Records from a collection
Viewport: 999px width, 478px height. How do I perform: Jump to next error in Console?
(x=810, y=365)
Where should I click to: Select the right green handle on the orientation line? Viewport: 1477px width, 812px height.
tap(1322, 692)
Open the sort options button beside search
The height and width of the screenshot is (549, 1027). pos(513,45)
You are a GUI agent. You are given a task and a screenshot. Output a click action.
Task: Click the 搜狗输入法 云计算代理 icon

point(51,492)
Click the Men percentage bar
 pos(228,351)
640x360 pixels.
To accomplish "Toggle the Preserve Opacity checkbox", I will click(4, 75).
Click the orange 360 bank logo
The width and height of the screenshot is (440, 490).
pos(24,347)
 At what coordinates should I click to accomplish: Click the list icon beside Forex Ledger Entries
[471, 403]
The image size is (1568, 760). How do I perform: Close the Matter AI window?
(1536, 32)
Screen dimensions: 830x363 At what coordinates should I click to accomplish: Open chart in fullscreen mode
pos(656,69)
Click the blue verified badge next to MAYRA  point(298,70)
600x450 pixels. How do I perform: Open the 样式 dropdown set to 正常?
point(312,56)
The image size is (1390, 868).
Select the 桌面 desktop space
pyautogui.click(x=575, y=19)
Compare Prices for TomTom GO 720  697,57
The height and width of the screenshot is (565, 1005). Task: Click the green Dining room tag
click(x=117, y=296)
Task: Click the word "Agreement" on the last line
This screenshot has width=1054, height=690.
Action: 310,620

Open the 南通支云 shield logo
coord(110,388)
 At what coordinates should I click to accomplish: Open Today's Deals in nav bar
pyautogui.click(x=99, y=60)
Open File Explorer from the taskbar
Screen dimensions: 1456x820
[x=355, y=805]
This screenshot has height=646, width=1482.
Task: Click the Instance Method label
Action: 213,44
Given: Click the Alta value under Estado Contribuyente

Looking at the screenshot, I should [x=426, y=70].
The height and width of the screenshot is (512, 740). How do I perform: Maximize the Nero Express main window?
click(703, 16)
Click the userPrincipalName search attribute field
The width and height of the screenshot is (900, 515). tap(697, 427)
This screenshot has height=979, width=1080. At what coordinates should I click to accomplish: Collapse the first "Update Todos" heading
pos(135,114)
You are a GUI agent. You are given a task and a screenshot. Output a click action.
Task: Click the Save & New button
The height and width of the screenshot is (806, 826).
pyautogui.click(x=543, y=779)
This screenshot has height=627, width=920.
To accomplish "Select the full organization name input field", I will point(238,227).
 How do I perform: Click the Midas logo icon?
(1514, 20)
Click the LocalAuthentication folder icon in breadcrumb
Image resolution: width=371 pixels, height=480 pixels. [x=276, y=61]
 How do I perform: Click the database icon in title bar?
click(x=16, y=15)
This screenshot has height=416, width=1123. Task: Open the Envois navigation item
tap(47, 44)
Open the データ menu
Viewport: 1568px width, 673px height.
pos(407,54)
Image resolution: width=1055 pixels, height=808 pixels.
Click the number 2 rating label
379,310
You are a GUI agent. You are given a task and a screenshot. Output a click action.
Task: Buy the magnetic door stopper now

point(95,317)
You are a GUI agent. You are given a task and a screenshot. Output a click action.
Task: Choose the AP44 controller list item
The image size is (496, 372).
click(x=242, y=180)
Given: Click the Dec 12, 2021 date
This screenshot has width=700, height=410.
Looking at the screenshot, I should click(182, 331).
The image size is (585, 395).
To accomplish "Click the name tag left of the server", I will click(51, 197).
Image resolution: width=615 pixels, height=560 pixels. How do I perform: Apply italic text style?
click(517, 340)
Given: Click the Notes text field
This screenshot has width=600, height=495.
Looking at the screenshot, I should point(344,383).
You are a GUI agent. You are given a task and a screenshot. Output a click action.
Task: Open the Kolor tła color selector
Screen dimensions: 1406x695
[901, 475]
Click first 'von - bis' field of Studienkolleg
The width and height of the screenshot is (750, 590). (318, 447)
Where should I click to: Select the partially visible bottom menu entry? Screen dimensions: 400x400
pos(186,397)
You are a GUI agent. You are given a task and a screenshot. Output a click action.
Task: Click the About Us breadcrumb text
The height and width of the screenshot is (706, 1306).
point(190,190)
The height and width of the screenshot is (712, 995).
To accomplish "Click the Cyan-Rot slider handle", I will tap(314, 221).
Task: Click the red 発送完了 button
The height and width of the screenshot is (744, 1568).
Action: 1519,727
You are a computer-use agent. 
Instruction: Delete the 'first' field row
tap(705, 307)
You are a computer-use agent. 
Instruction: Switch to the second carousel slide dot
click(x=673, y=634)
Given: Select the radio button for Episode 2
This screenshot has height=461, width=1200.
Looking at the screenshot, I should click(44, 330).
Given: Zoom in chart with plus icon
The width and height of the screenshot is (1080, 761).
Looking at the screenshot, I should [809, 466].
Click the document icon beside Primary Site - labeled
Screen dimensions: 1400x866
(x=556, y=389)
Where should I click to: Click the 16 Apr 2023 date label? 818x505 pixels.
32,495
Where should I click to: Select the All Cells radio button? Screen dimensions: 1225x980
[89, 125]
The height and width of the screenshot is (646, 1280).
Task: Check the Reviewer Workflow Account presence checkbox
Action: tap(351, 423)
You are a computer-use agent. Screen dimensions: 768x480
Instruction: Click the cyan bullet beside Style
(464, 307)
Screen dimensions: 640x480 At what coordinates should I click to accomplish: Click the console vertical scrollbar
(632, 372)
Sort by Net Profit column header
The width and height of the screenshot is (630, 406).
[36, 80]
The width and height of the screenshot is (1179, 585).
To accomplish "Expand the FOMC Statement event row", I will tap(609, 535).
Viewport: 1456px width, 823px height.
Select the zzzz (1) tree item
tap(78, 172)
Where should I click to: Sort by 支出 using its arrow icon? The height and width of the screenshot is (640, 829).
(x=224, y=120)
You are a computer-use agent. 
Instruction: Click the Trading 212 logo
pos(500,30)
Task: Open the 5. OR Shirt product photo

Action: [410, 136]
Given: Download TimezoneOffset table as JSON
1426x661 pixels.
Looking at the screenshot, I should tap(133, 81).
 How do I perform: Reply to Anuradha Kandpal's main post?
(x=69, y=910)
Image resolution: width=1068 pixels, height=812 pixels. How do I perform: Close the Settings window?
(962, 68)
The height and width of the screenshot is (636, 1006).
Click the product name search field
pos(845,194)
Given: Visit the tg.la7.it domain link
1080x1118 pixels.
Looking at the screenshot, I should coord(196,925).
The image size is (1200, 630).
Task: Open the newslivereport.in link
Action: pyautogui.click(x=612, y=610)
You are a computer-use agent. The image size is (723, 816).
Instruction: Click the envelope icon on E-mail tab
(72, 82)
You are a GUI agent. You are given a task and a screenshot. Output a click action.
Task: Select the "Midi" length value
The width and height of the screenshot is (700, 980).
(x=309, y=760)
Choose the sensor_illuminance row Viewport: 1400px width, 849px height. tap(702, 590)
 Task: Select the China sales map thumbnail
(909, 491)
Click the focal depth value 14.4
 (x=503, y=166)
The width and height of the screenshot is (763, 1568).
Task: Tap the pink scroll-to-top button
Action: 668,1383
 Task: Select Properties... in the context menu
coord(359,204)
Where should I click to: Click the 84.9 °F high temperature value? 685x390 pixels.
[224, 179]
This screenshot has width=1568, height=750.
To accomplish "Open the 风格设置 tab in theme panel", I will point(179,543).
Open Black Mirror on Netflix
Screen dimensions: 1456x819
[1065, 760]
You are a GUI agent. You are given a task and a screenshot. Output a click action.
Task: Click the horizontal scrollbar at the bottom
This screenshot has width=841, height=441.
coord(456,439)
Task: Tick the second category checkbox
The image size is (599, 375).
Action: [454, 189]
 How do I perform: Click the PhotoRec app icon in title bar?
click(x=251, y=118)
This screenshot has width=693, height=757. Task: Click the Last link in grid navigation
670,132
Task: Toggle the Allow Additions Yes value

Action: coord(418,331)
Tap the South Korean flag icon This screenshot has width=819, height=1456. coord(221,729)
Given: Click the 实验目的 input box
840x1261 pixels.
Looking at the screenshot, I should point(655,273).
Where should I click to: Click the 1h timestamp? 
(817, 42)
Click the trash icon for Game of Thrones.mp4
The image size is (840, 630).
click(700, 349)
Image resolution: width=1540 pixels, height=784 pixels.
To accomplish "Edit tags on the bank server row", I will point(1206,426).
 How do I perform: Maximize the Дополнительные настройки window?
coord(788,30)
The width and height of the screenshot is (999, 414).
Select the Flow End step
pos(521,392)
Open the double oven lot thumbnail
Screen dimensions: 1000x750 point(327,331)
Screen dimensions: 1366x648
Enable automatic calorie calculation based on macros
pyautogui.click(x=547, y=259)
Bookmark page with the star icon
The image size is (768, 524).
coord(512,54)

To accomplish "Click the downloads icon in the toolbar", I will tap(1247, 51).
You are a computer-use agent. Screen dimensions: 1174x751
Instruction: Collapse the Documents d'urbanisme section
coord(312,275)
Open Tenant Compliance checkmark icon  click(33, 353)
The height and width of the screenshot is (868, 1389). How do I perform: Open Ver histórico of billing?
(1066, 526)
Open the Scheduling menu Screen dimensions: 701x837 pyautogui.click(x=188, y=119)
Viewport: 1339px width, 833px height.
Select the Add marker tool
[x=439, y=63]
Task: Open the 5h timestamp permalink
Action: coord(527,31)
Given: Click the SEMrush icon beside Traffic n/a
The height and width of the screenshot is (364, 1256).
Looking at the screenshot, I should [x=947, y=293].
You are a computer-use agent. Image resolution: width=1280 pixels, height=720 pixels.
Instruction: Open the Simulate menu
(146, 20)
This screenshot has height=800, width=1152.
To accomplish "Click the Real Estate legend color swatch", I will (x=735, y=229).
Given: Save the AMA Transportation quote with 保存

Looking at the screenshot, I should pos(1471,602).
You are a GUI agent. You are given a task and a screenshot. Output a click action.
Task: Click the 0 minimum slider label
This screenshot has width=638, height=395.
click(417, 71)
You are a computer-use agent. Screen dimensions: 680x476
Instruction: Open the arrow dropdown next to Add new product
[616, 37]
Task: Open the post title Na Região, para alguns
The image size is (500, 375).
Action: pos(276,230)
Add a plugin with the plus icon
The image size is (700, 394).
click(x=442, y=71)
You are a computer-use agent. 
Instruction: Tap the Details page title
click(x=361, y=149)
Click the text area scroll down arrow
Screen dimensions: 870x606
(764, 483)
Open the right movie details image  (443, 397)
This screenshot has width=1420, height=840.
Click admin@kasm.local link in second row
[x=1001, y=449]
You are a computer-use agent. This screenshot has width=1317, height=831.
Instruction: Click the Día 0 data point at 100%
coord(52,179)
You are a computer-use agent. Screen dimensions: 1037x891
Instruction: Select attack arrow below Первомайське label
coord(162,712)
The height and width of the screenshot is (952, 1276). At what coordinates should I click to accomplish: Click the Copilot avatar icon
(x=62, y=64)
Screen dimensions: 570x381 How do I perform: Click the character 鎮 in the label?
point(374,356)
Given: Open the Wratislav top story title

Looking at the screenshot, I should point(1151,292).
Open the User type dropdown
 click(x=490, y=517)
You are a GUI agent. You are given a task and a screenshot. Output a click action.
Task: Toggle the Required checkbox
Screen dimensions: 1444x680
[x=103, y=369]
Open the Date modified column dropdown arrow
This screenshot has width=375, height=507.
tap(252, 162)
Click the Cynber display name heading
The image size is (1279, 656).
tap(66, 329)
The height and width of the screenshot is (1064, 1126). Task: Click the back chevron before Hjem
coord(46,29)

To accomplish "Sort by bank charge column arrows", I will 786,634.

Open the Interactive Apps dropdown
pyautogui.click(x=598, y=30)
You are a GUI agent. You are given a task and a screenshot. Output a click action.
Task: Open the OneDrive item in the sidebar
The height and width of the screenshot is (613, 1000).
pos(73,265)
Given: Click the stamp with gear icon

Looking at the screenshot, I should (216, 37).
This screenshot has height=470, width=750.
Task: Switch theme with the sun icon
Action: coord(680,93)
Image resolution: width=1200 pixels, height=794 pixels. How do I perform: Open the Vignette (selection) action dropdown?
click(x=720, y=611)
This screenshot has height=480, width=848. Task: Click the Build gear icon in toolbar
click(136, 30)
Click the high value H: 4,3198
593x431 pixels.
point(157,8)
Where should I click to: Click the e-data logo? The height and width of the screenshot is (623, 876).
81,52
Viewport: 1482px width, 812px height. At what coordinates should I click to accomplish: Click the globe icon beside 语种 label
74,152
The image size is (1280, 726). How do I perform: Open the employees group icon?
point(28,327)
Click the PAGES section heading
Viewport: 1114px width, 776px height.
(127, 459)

» What to work on: From the records, copy every line that has the string "slider" in it.

» Result of this task:
To accomplish "Click the Cyan-Rot slider handle", I will tap(314, 221).
Task: Click the 0 minimum slider label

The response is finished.